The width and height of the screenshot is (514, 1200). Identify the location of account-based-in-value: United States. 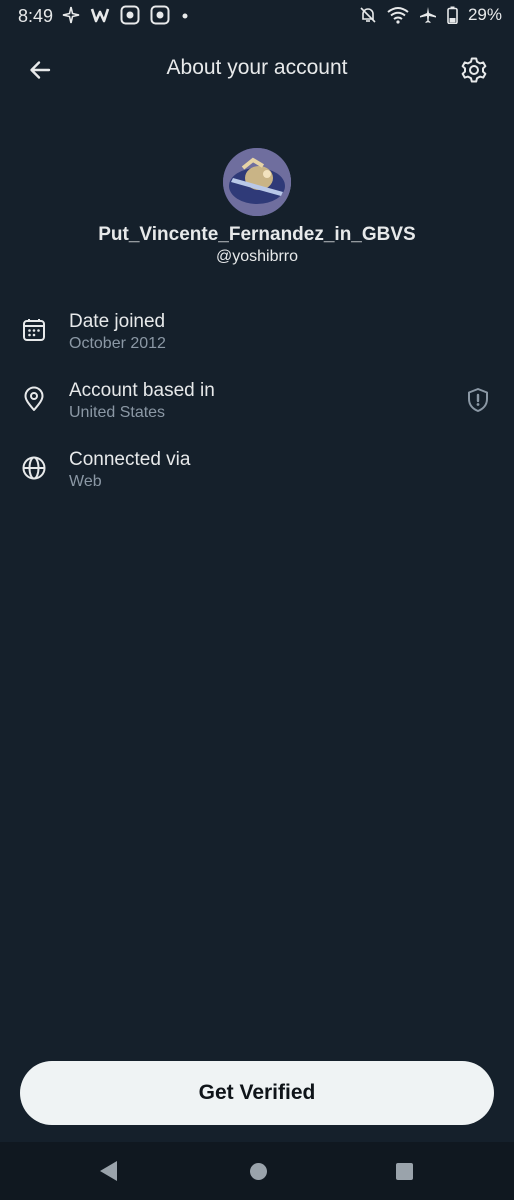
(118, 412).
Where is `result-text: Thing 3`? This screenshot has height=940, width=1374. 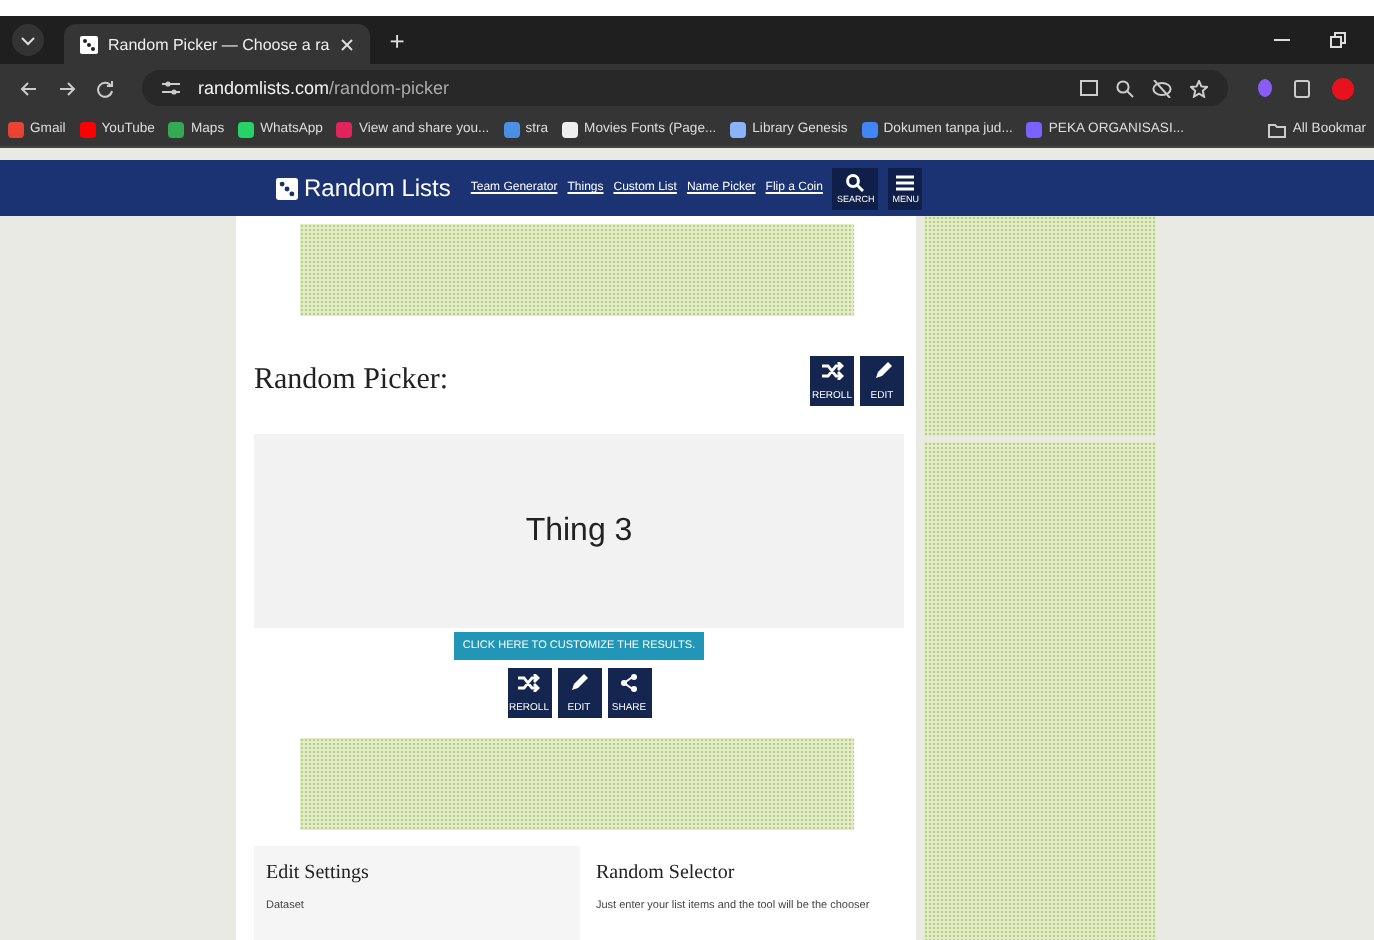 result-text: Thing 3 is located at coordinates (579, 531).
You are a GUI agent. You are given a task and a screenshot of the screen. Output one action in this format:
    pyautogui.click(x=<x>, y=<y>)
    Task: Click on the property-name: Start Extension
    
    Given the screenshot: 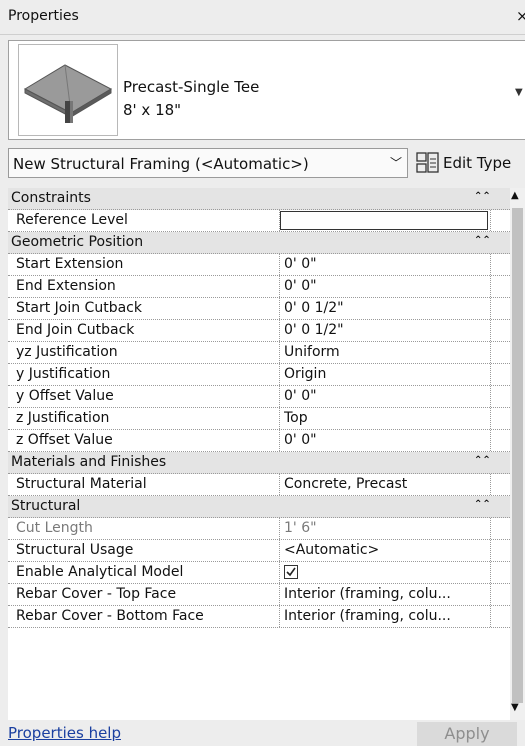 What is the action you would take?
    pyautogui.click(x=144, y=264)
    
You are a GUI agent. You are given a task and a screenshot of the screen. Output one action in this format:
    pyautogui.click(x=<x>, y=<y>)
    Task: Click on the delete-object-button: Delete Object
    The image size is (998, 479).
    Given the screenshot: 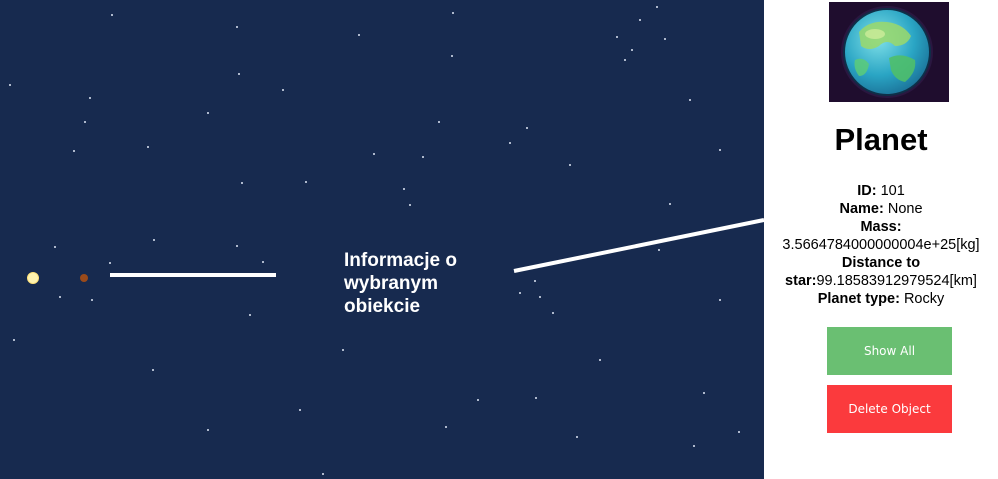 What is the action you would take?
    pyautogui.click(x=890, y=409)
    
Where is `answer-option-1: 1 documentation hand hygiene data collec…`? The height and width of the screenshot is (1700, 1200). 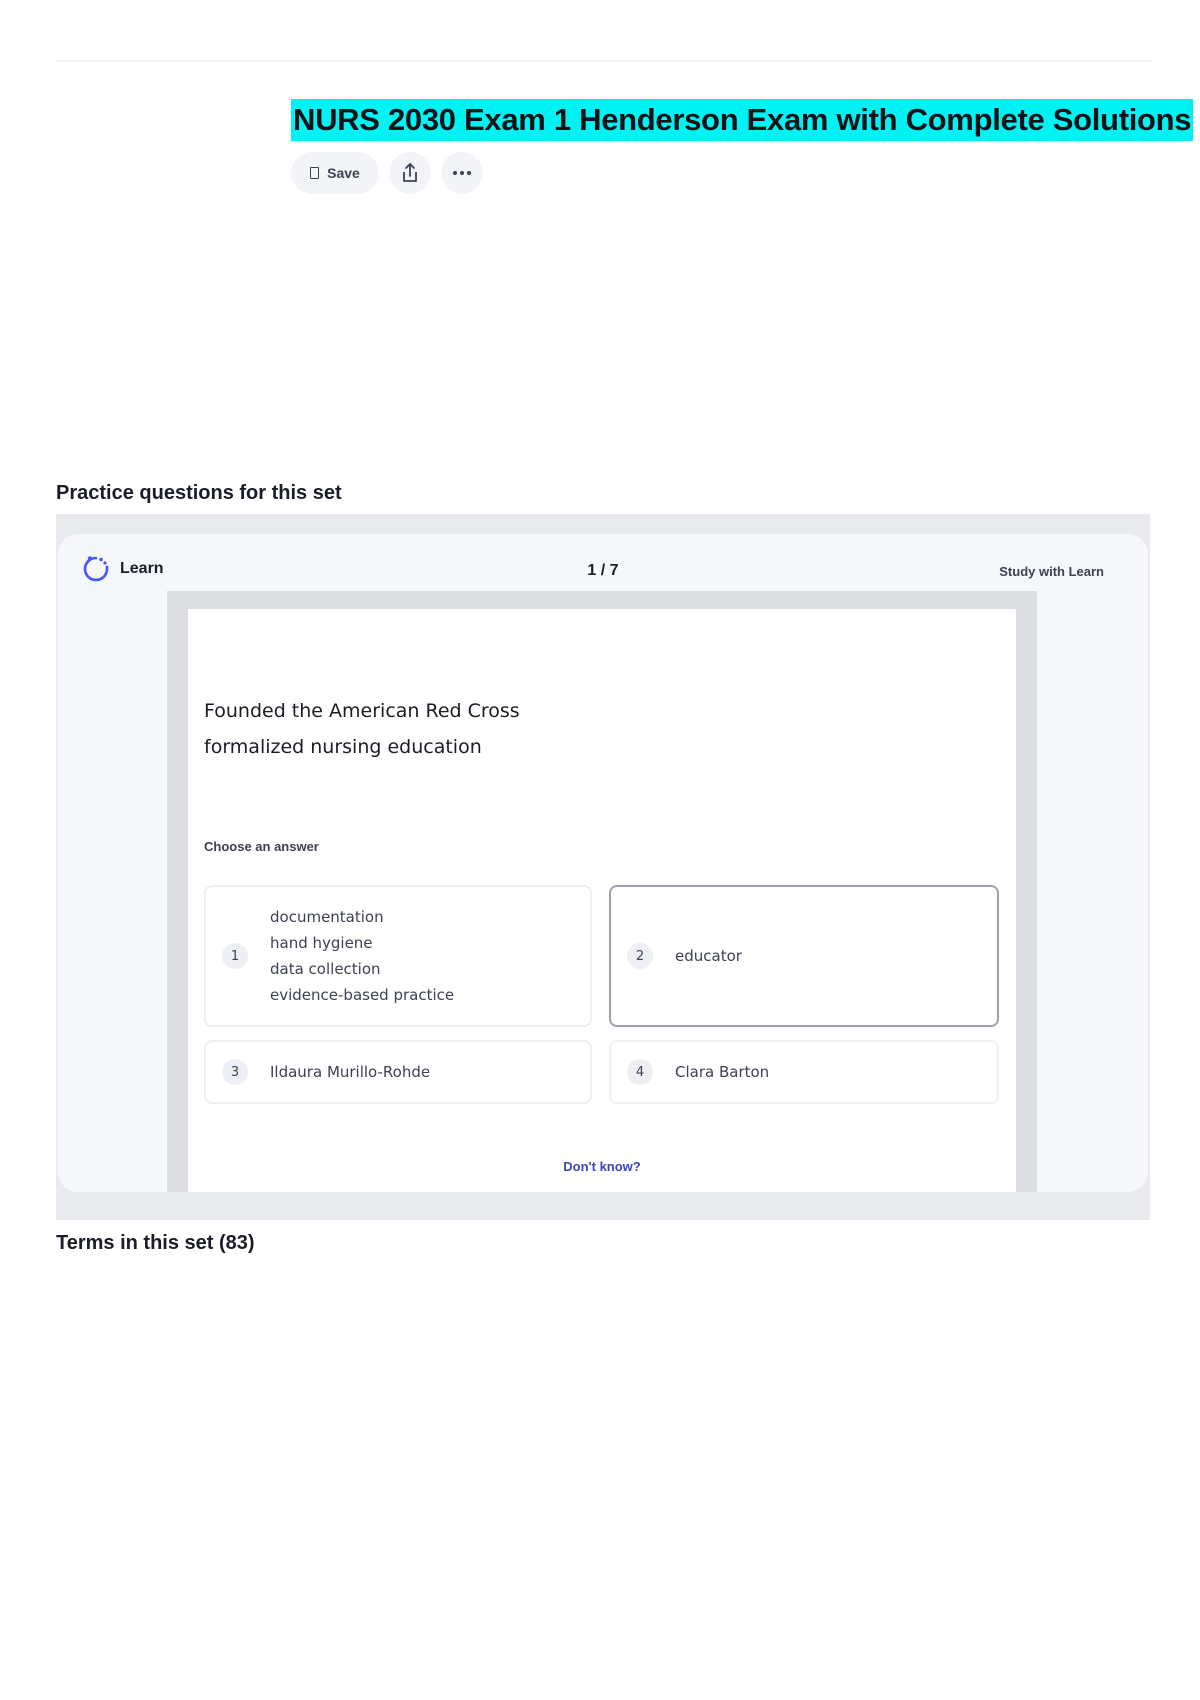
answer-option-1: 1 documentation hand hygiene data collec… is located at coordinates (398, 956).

-------------------------

→ **PROBLEM REQUIREMENTS**
Reproduce the records word for word, beginning with the line that contains "is (1700, 1200)." and continuing through the end of the records, and leave the pictures out of your answer.

→ **ANSWER SECTION**
Where is `answer-option-1: 1 documentation hand hygiene data collec…`? The height and width of the screenshot is (1700, 1200). 
answer-option-1: 1 documentation hand hygiene data collec… is located at coordinates (398, 956).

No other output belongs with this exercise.